- **SUPPLIED DATA**:
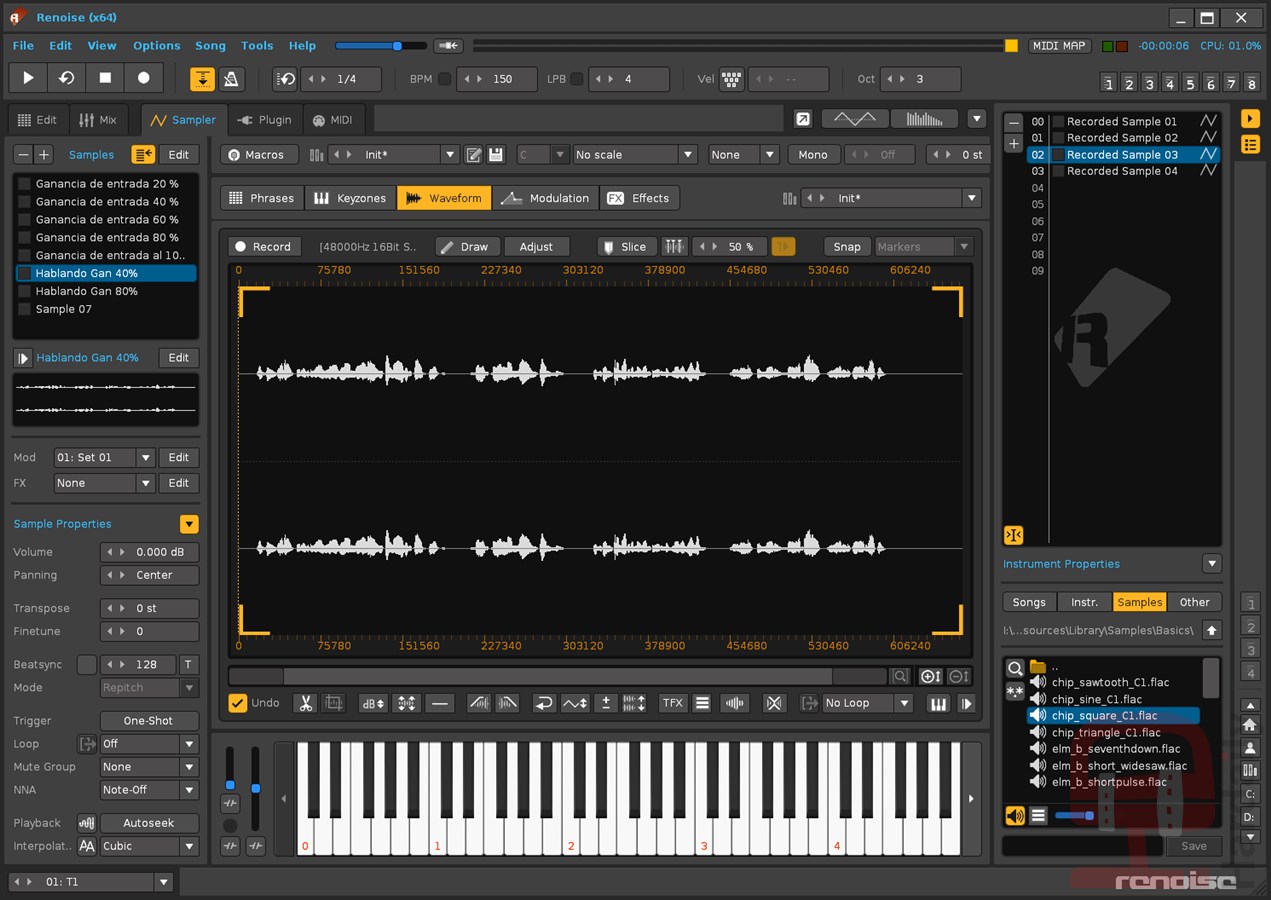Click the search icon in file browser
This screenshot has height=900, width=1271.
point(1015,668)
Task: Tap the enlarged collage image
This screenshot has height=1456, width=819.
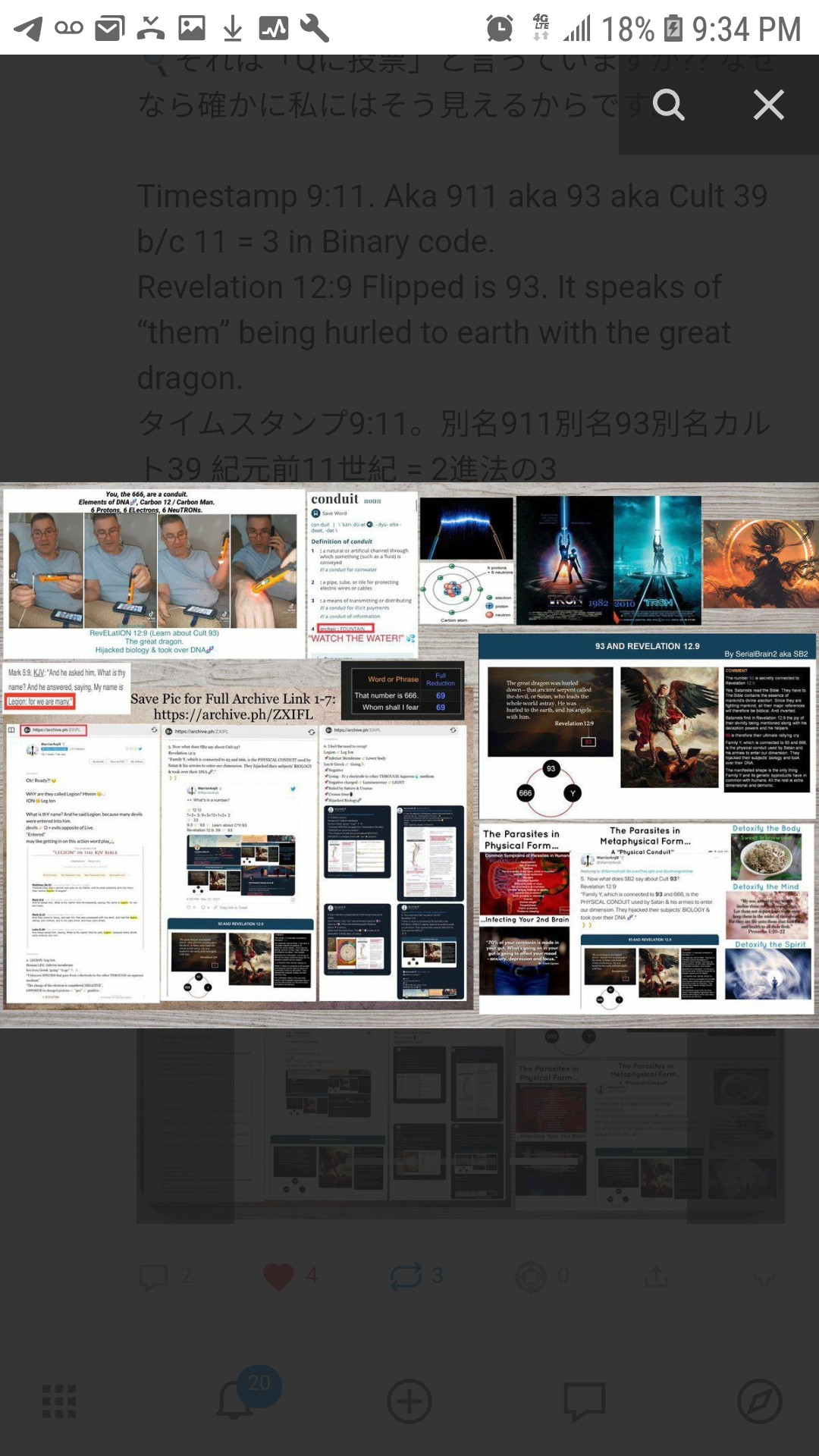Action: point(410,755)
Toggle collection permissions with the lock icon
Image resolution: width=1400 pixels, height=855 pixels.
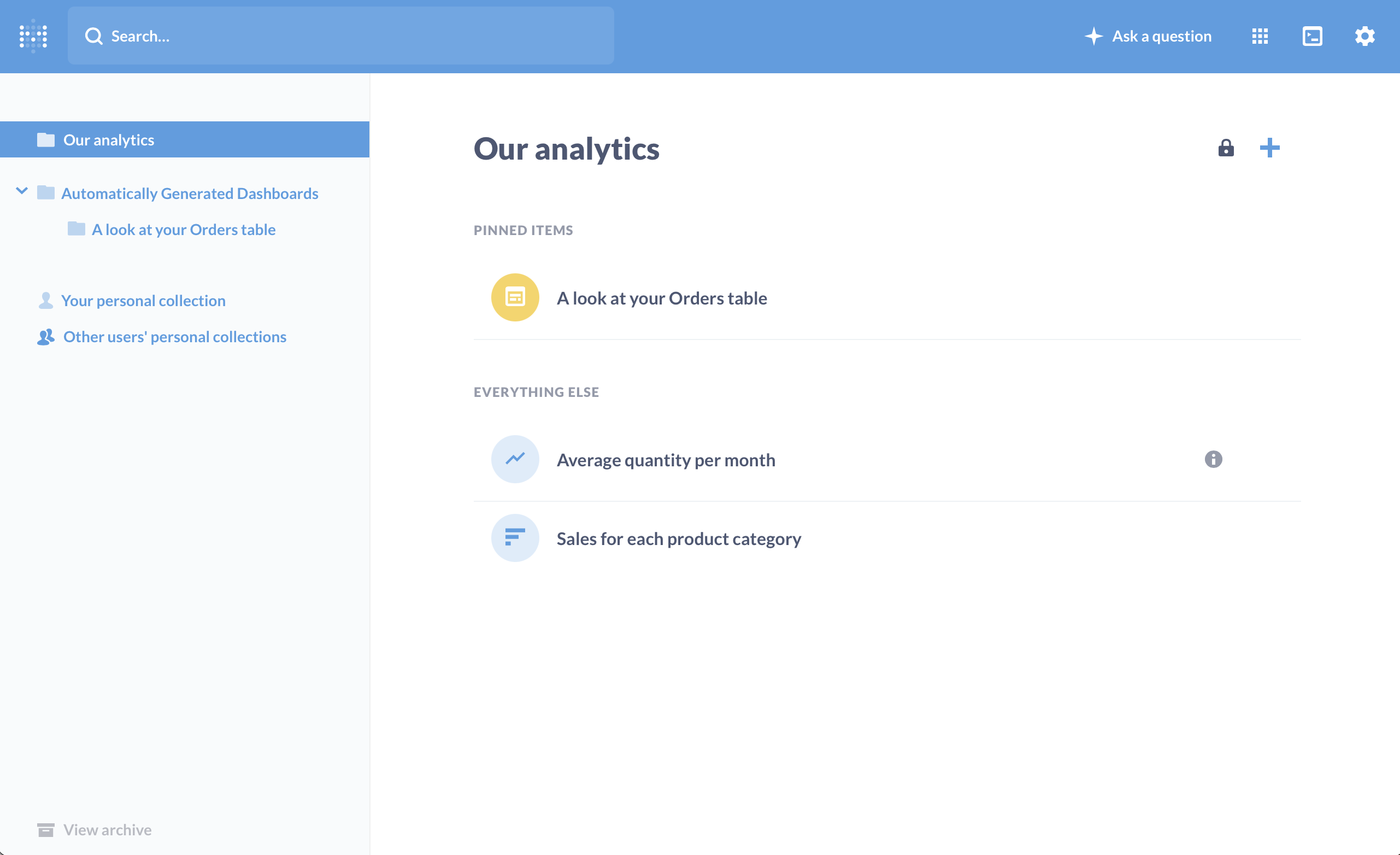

- **WORK TO BE COMPLETED**: Please turn the material above into a numbered list, starting with the line that contains "Task: Tap the enlarged collage image" and going on through the end of the material. Drop blank lines and leave out the pictures.

- **ANSWER TO THE TASK**:
1. Task: Tap the enlarged collage image
2. This screenshot has height=1456, width=819.
3. Action: point(410,755)
4. Toggle collection permissions with the lock icon
5. Image resolution: width=1400 pixels, height=855 pixels.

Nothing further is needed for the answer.